Uncertainty in tariffs has deterred investments

Based on orders, proclamations and other statements, Trump has taken more than 50 actions on tariffs so far — and that tally doesn’t include the tariff threats he regularly makes on social media or in conversations with reporters but hasn’t formally put in place.

The flurry of announcements, reversals, exemptions and legal challenges — as well as Trump’s decision to bypass Congress to impose tariffs — has made it difficult for smaller manufacturing companies to plan.

For example, Allen Engineering imports its 75-horsepower diesel engines from Germany. Building them in the United States would require a $20 million investment — a huge risk if the status of the tariffs is unclear.

Are engine-makers “going to spend that kind of money to move production from Germany to the U.S. when they don’t know what the landscape is going to be in three years?” Allen said. “I don’t know who is going to be in the White House, and what the stance is going to be on these tariffs.”

Joseph Steinberg, an economist at the University of Toronto, said research shows that under the best-case scenario “it would take a decade for manufacturing employment to rise above where it was before tariffs were enacted.”

But Steinberg said “the current situation is nothing like the ‘best case,’” since U.S. trade policy is unsettled and that leaves companies reluctant to expand.

Equipment makers have been hit hard by rising steel costs

About 98% of U.S. manufacturing establishments have fewer than 200 workers, according to Census Bureau data, and don’t have the kind of name-brand recognition or lobbying heft to minimize the damage from tariffs that big players like Apple, General Motors and Ford possess.

The Association of Equipment Manufacturers in February reported that America’s share of global manufacturing severely lags China's. The group has urged tax credits to offset the expense of tariffs, and specifically called for tariff relief on raw materials, parts and components that cannot be acquired domestically at scale.

Steel tariffs have been a particular concern. Trump imposed them last March and hiked them to 50% in June. They were not affected by the Supreme Court decision.

Trump has credited the tariffs with restoring profits at American steel mills. But they have hurt companies that use that steel, like Calder Brothers in South Carolina, which makes equipment to pave asphalt.

“The steel tariffs were the first thing that got my attention,” said Glen Calder, the company’s president. “My steel pricing jumped 25% two weeks before the tariffs went into effect for domestic steel. The market price just jumped. It has stayed elevated.”

Meanwhile, China’s trade surplus has grown

Part of Trump’s push to expand manufacturing was to help American companies compete against China — a country he plans to visit this spring for talks with its leader, Xi Jinping.

But the U.S. manufacturing trade imbalance rose last year under Trump instead of narrowing. Meanwhile, China’s trade surplus with the world climbed to a record $1.2 trillion.

This trend exposes one of the big problems with Trump’s tariff strategy, said Lori Wallach, director of the Rethink Trade program at American Economic Liberties Project. She noted that he largely bypassed Congress and failed to address gaps in the World Trade Organization’s rules for the trade frameworks that he negotiated with other countries.

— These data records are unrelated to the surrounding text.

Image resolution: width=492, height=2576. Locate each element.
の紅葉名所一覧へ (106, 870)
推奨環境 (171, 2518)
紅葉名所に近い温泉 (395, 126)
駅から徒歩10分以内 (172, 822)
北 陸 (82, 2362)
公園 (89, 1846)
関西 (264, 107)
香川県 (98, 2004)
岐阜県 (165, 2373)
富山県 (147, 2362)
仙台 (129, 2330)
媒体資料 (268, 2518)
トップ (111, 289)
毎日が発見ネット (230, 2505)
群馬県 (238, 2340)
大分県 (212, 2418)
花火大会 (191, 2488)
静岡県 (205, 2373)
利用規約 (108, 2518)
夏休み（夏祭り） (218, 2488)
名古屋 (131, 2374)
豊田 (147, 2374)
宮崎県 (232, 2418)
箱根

Instead of working with partners to ensure there were penalties for foreign manufacturers with abusive labor practices and unfair subsidies, Trump chose against rallying partners to counter China as a unified group. American manufacturers are at a disadvantage, Wallach argued, because there is not a coalition of nations that can impose penalties for currency manipulation, subsidies and schemes to evade tariffs.

“The general revulsion of this administration to international cooperation means they’re trying to do it alone,” Wallach said.